Jeff Merkley has the look of a winner
Published 5:00 pm Tuesday, September 30, 2008
- Of Cabbages and Kings
The Oregon vot-er’s burden is trying to understand the array of ballot measures. It’s like homework to grasp the meaning of these initiatives that often are not what they appear to be.
One of the smartest things our newspapers have done is to pool our editorial resources to interview the proponents and opponents of the ballot measures in a single location.
We renewed our enterprise last Wednesday and Thursday at the Portland Airport Sheraton Hotel. On Wednesday, we did the initiatives. On Thursday, we interviewed candidates for statewide office.
In addition to sharing the load, I liken the benefit of our ballot measure immersion to how I took a year’s course of college statistics in six weeks of summer school at Portland State University. Mathematics is not my métier. Thus doing statistics for five hours per day, four days a week left me with a more coherent grasp of the topic.
We’ll publish a special tabloid on the ballot measures Oct. 17.
Most of my colleagues were new to this exercise. But the perennial ballot measure proponents – Bill Sizemore and Kevin Mannix – were like old vaudeville performers hauling out their old routines.
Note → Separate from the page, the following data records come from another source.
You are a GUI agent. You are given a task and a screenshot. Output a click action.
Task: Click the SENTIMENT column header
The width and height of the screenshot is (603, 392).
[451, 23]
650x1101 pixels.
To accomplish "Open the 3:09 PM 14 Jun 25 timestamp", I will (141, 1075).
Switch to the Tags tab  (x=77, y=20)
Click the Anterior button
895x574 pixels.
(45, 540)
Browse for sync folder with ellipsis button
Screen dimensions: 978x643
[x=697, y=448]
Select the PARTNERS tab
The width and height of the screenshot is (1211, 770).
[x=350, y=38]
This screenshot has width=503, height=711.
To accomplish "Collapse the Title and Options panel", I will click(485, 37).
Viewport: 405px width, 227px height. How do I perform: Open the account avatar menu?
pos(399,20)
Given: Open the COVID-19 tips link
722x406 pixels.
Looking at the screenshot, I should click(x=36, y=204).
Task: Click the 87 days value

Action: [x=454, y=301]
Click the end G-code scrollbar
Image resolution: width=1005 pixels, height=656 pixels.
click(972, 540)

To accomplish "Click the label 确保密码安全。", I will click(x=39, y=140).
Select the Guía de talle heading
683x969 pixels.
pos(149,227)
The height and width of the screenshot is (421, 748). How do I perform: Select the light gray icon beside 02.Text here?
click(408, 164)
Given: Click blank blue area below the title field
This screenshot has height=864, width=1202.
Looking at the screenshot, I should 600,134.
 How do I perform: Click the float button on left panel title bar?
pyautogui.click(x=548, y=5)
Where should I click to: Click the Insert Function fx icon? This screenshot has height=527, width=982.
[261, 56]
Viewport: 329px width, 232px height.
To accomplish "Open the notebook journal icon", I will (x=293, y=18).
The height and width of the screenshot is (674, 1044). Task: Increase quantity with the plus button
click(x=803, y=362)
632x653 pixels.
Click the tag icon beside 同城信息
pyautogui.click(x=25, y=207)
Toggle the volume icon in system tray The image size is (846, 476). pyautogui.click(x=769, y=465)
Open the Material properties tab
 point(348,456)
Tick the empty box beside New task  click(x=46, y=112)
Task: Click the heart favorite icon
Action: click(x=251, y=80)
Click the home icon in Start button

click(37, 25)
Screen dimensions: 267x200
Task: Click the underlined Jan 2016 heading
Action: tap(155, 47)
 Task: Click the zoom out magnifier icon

It is possible to look at Sizemore on more than one level. He took Oregon’s initiative and referendum in a new direction, by converting it to an industry. He has lived off it. A Multnomah County jury awarded $2.5 million to two unions after they filed an anti-raketeering lawsuit against Sizemore, claiming that he used forgery and fraud to qualify two anti-union ballot measures in 2000. Sizemore has not paid damages to plaintiffs. At the same time, Sizemore seems to believe in the causes that he promotes. And he doesn’t mind taking a punch and coming back for more.
Mannix has failed in several attempts at statewide, and recently congressional office. But the ballot measure thing has worked for him and his law firm.
The most curious character of all wasn’t in the room. Loren Parks is the millionaire who funds Mannix’ and Sizemore’s schemes. Parks once lived in Oregon. Now he lives in Nevada. But he still sends six-figure checks to fund these ballot measure campaigns. Go figure.
We saw all the state-wide candidates except Gordon Smith. Our biggest collective surprise was Allen Alley, the Republican candidate for state Treasurer. The guy has a lot of depth.
You can judge a candidate’s viability by the look in his eye. I observed this in two disparate players in 1980 – the Democrat Ron Wyden and the Republican Denny Smith.
When Sen. Gordon Smith’s challenger, Jeff Merkley, walked into our conference room Thursday he had the look of a winner for the first time in this long campaign. Merkley spoke on a host of topics and in a depth that Gordon Smith does not exhibit.
The Smith-Merkley race is close, and there is an assumption that Barack Obama will have coattails in Oregon. Smith continues to cooperate in his own defeat by running a cynical television campaign. The inevitable conclusion is that Smith has nothing else to talk about.
I love a good meatloaf sandwich. After the closing of Rosemary Baking Co., I’ve been bereft. On a recent Saturday, my wife and I dropped into the Tide Point cafe for lunch. I can report that its meat loaf sandwich is just the ticket.